- WHAT YOU NEED TO DO -
Exact copies of the lines from the one holding "The width and" through the last line of the entries below are to be printed, with pictures omitted.

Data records
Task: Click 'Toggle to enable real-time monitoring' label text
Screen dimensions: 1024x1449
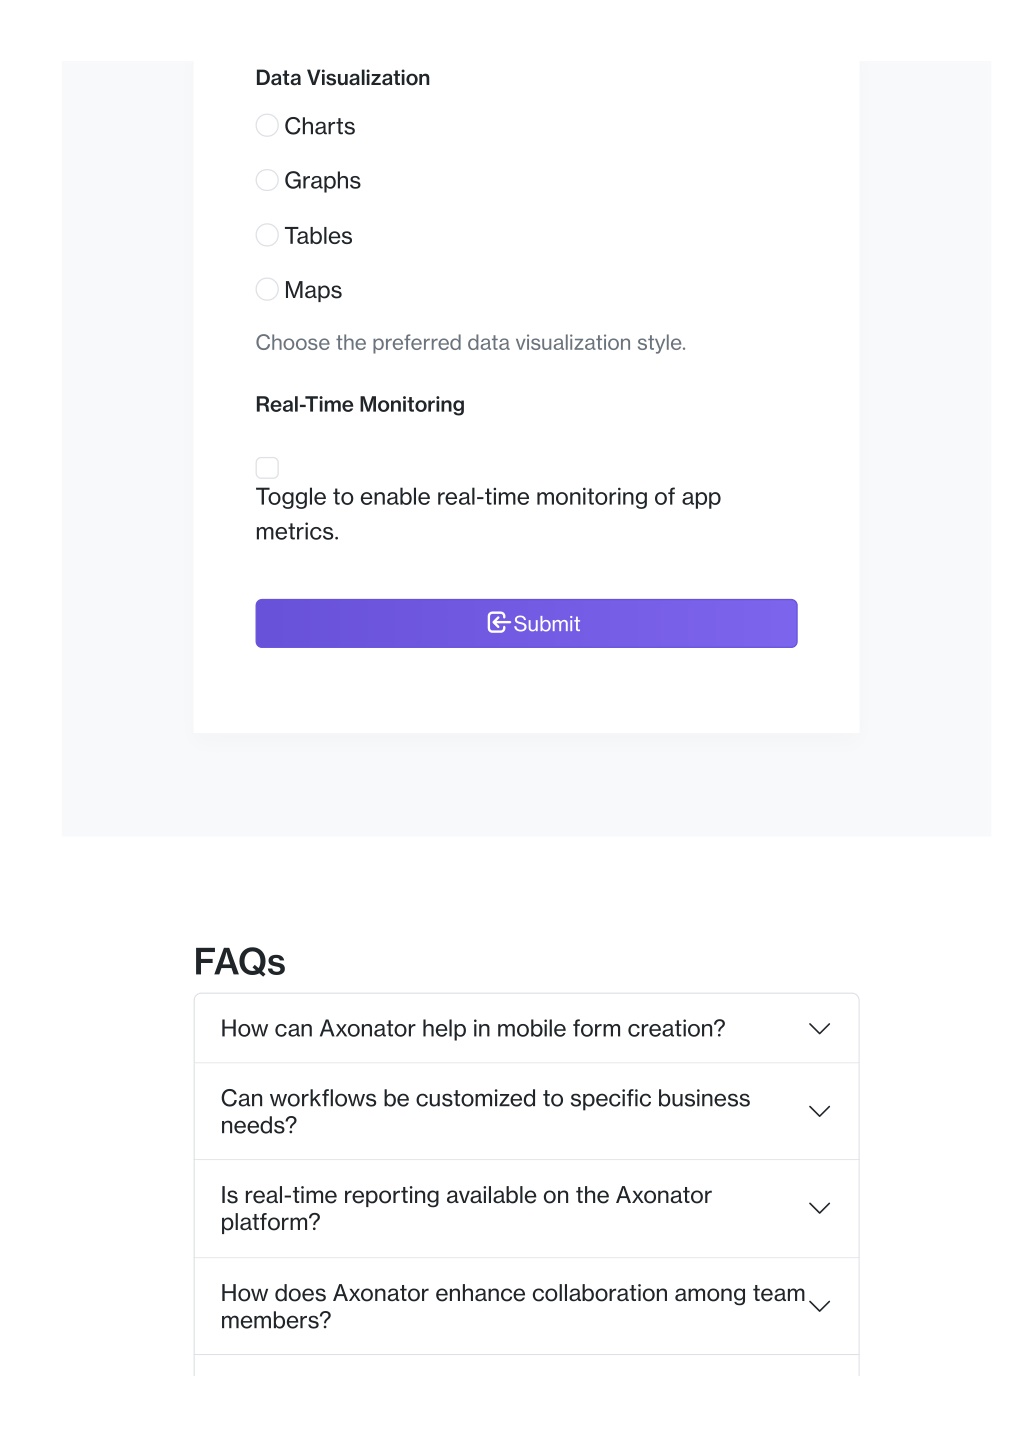Action: pyautogui.click(x=488, y=514)
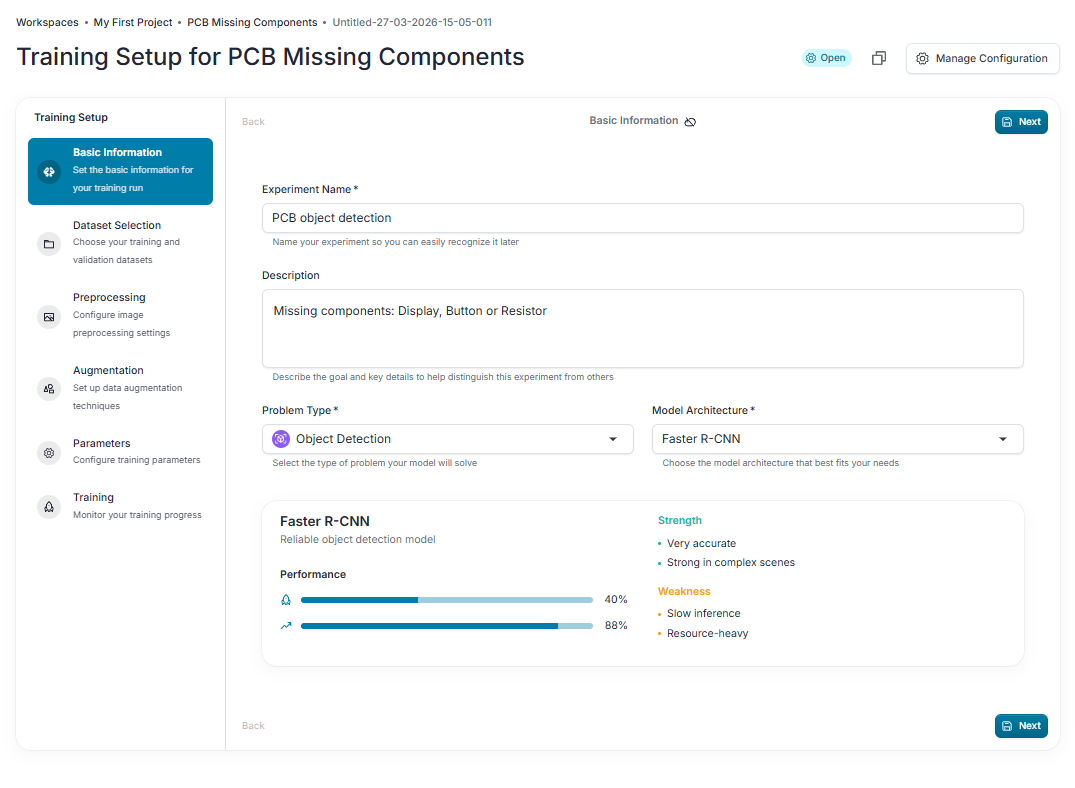Viewport: 1075px width, 788px height.
Task: Click the Open status badge
Action: [826, 58]
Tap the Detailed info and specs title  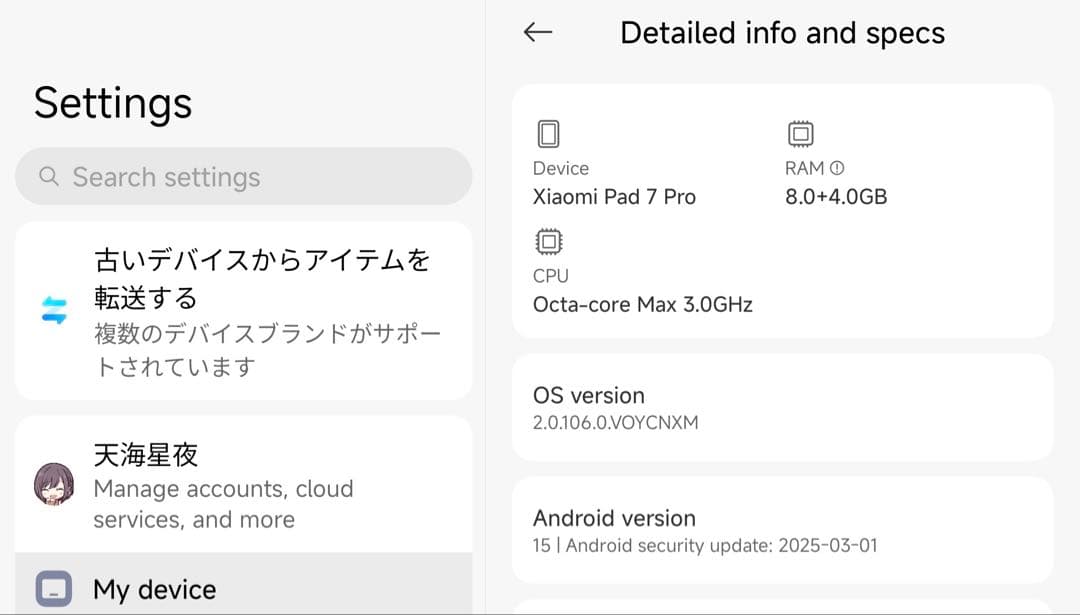click(x=783, y=32)
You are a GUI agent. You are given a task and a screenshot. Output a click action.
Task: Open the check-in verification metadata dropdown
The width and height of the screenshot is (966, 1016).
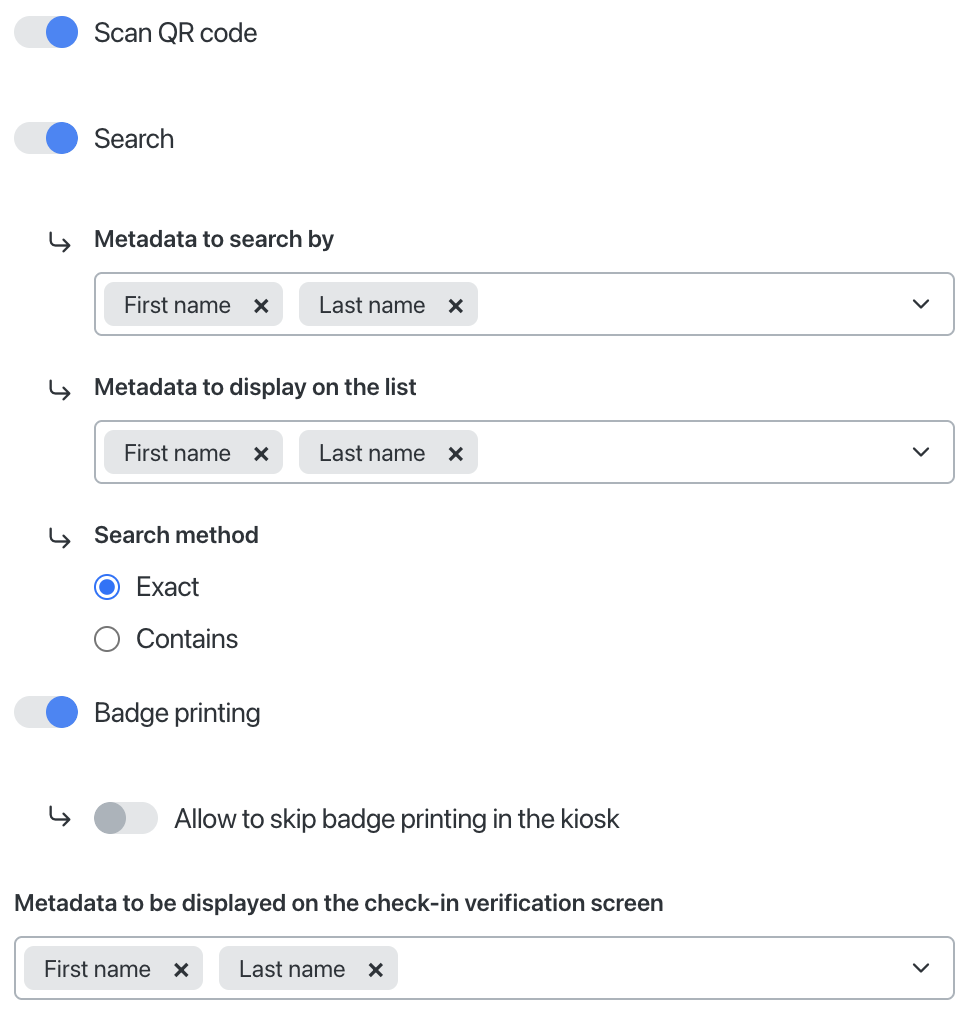[920, 968]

- EXERCISE OUTPUT -
The width and height of the screenshot is (966, 1016).
[920, 968]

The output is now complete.